What Does It Mean to Co-produce with Italy. The State of Mind vs. Reality

Frustration in co-producing with the Americans is setting in Italy. A bad sign. "Italians do not have financial problems," said a RAI source in Rome who wanted to remain anonymous.

"Call me Gola Profonda," he said, "otherwise I have to give you the official line."

"Americans have a good tradition with the Italians. They utilize our actors, our technicians and even some of our directors. But, in no way do they accept Italian scripts and executive producers. And the same is true of the British."

"Could it be our fault? Then, why don't we have those problems with the French, the Germans and the Spaniards?"

Gola Profonda estimated that in Italy, some $500 million a year is allocated for film and TV co-productions.

Last April, Giampaolo Sodano, Director of RAI 2, said that RAI had allotted $100 million towards the co-production of up to 58 TV projects. But, he warned, "We are not announcing a product in order to create an agreement, but rather seeking the right agreement in order to create the right product."

Fortunately, the Italian frustration with the Americans is creating symptoms without a disease. On the other hand, the French are reacting to the same problem with fury and vengeance (see quotas), some may say "a cure more deadly than the disease."

Italians are now trying a new strategy: Umbriafiction. Without excluding the political element that has to color and legitimize every aspect of Italian life, Umbriafiction, in the words of its chairman Enrico Manca, is "the relationship between Europe and the U.S."

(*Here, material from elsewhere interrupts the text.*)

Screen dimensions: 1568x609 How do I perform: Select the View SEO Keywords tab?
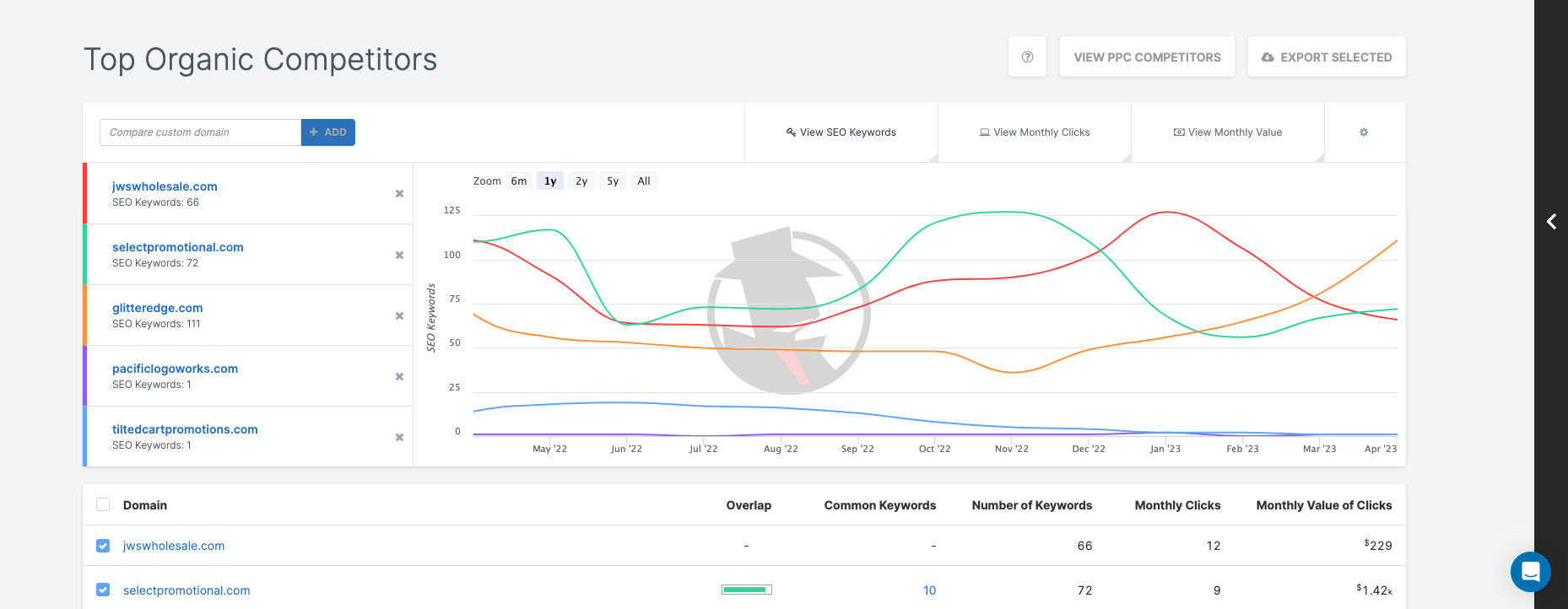[x=841, y=132]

After some initial reluctance, Silvio Berlusconi is now supporting Umbriafiction with money and active participation (in the beginning Berlusconi's people saw Umbriafiction as a purely political RAI event).

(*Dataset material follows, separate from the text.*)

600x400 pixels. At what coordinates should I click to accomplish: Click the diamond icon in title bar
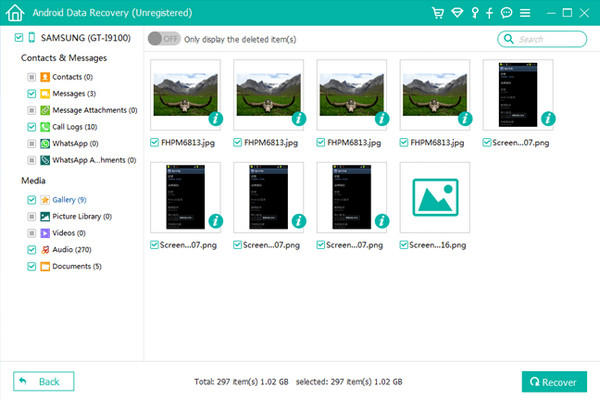456,13
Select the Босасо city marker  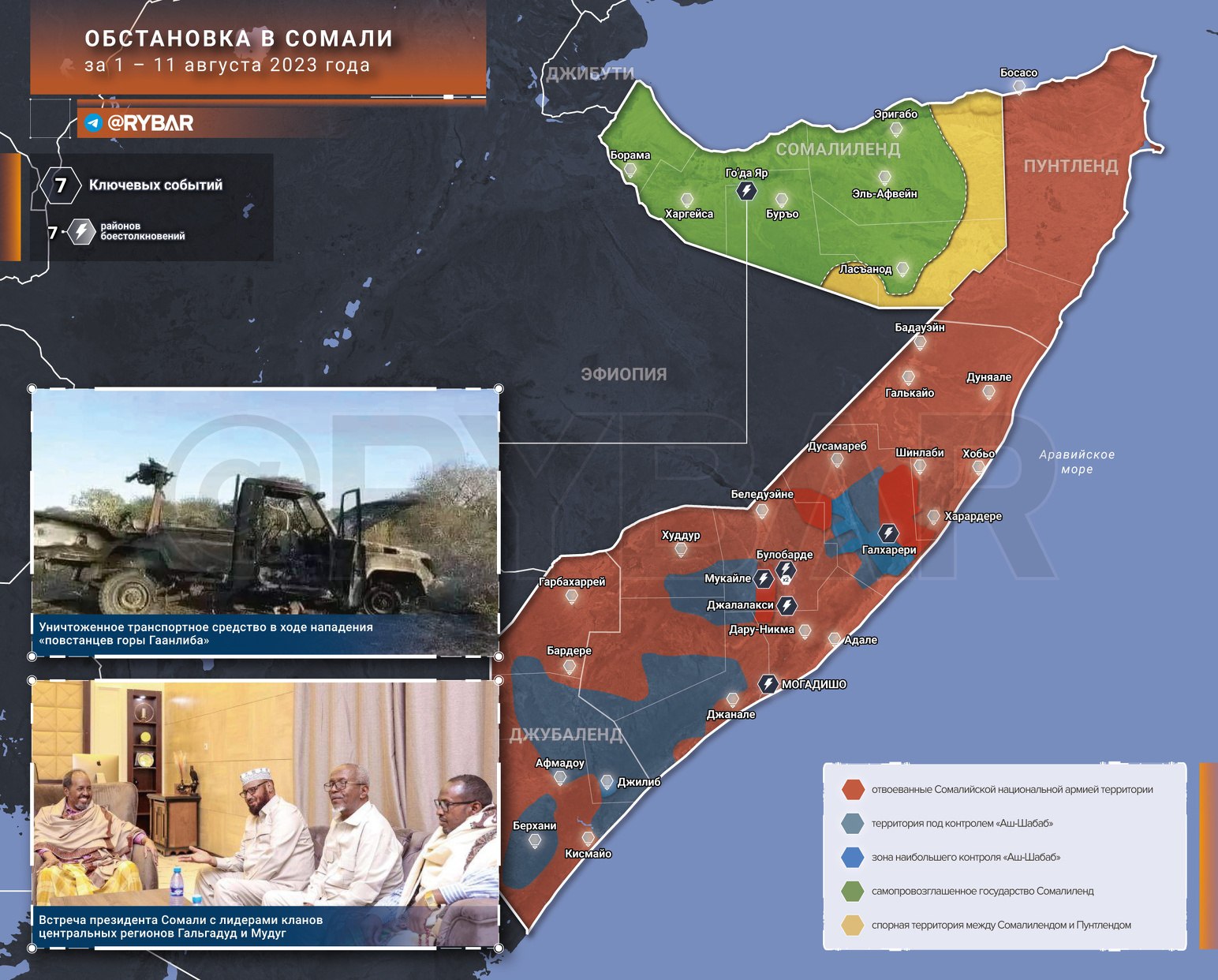pyautogui.click(x=1018, y=87)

Commented Gola Profonda: "Why doesn't anyone suggest a sister-city type of structure with the International Emmy event, similar to Menotti's Spoleto-USA?"

This was in reference to the fact that RAI is set to sponsor the upcoming International Emmy Gala in New York, organized by the International Council which is chaired by RAI Corp.'s Renato Pachetti. Some Italian observers see the situation differently. Commented an Italian editor who closely follows the TV industry, "Yes, Italians have been co-producing with other Europeans for a long time, often with poor results for the public, in Italy European co-productions are rarely emphasized. American co-productions, though, are different. They are presented as |prizes.' The funny part is that, on the one hand, Italians are proud of being associated with Americans, but in the same breath they will confide to you that American TV stinks."

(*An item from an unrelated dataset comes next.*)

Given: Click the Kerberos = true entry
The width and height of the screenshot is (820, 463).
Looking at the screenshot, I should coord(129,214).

On the American side, there is frustration, too, in dealing with Italian co-productions. "What I found, especially among the U.S. talent agencies," said Peter Stamelman, an American TV executive who has worked in Italy, "is skepticism that the Italians will actually step up and spend the money."

Another problem, according to Stamelman, is "the length of time it takes to get an answer from the Italians."

Such frustrations, reportedly, transpired outside the otherwise tightly sealed Walt Disney company during their deal with RAI on the "Colony" (Plymouth). "So many levels of approval, so bureaucratic," was the comment.

Stamelman cited other problems: "Continuous concern about the universality of content, and the Italian political sensibility."

In the latter case, one is reminded of the frustration NBC encountered on the Achille Lauro project. Ultimately, the network, it is reported, dropped out in frustration.

Visibly, the Italians are trying to correct all those problems, but at their own pace. At the same time, they are trying to get the Americans to get close to Italy. Maybe this is the function of Umbriafiction. One can only hope.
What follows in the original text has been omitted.